[cfe-dev] [llvm-dev] RFC: Implementing the Swift calling convention in LLVM and Clang
Renato Golin via cfe-dev
cfe-dev at lists.llvm.org
Wed Mar 2 01:33:56 PST 2016
On 2 March 2016 at 01:14, John McCall via llvm-dev
<llvm-dev at lists.llvm.org> wrote:
> Hi, all.
> - We sometimes want to return more values in registers than the convention normally does, and we want to be able to use both integer and floating-point registers. For example, we want to return a value of struct A, above, purely in registers. For the most part, I don’t think this is a problem to layer on to an existing IR convention: C frontends will generally use explicit sret arguments when the convention requires them, and so the Swift lowering will produce result types that don’t have legal interpretations as direct results under the C convention. But we can use a different IR convention if it’s necessary to disambiguate Swift’s desired treatment from the target's normal attempts to retroactively match the C convention.
Is this a back-end decision, or do you expect the front-end to tell
the back-end (via annotation) which parameters will be in regs? Unless
you also have back-end patches, I don't think the latter is going to
work well. For example, the ARM back-end has a huge section related to
passing structures in registers, which conforms to the ARM EABI, not
necessarily your Swift ABI.
Not to mention that this creates the versioning problem, where two
different LLVM releases can produce slightly different PCS register
usage (due to new features or bugs), and thus require re-compilation
of all libraries. This, however, is not a problem for your current
request, just a comment.
> - We sometimes have both direct results and indirect results. It would be nice to take advantage of the sret convention even in the presence of direct results on targets that do use a different (profitable) ABI treatment for it. I don’t know how well-supported this is in LLVM.
I'm not sure what you mean by direct or indirect results here. But if
this is a language feature, as long as the IR semantics is correct, I
don't see any problem.

DATA EXTRACT >>
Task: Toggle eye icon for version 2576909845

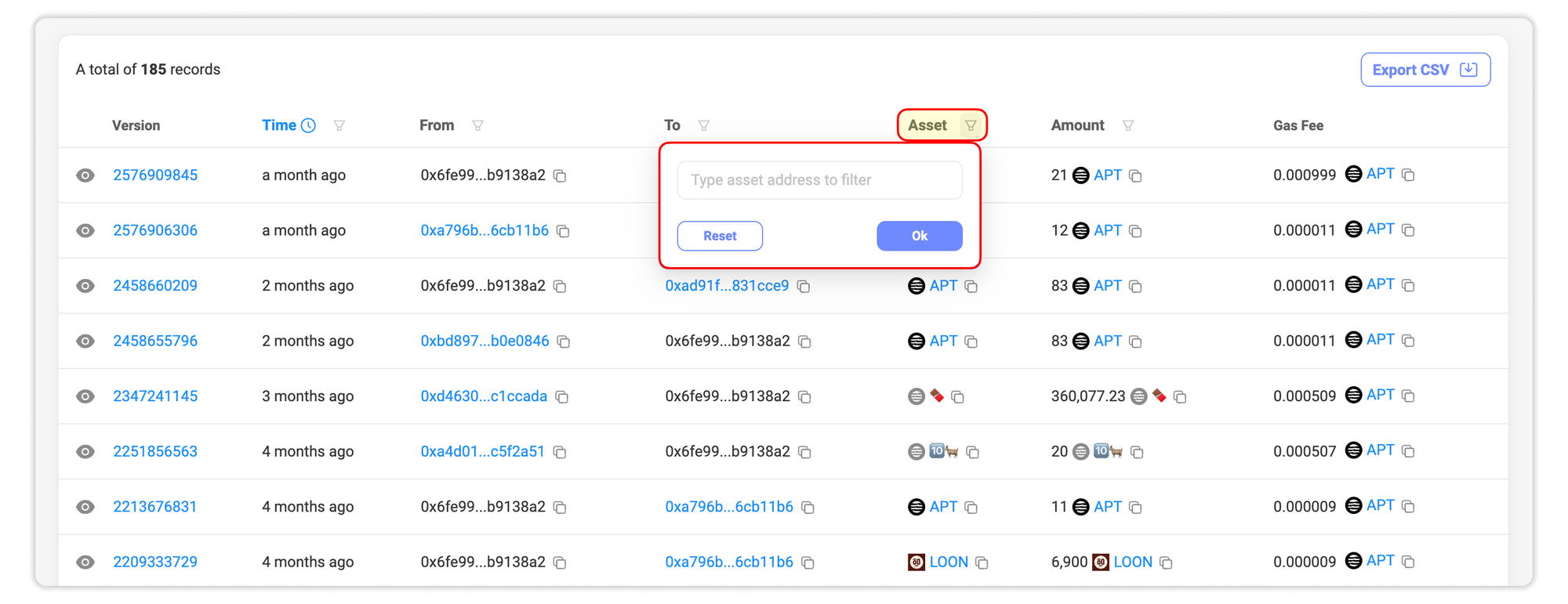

REQUIRED TASK A >> Translate this sentence from the email on the Swift calling convention into Spanish: "I'm not sure what you mean by direct or indirect results here."
REQUIRED TASK B >> Carry on the email on the Swift calling convention from its last sentence, in the same voice.

RESPONSE A >> No estoy seguro de qué quieres decir aquí con resultados directos o indirectos.

RESPONSE B >>
> - We want a special “context” treatment for a certain argument. A pointer-sized value is passed in an integer register; the same value should be present in that register after the call. In some cases, the caller may pass a context argument to a function that doesn’t expect one, and this should not trigger undefined behavior. Both of these rules suggest that the context argument be passed in a register which is normally callee-save.
I think it's going to be harder to get all opts to behave in the way
you want them to. And may also require back-end changes to make sure
those registers are saved in the right frame, or reserved from
register allocation, or popped back after the call, etc.
> The Clang impact is relatively minor; it is focused on allowing the Swift runtime to define functions that use the convention. It adds a new calling convention attribute, a few new parameter attributes constrained to that calling convention, and some relatively un-invasive call lowering code in IR generation.
This sounds like a normal change to support language perks, no big
deal. But I'm not a Clang expert, nor I've seen the code.
> - Using sret together with a direct result may or may not “just work". I certainly don’t see a reason why it shouldn’t work in the middle-end. Obviously, some targets can’t support it, but we can avoid doing this on those targets.
All sret problems I've seen were back-end related (ABI conformance).
But I wasn't paying attention to the middle-end.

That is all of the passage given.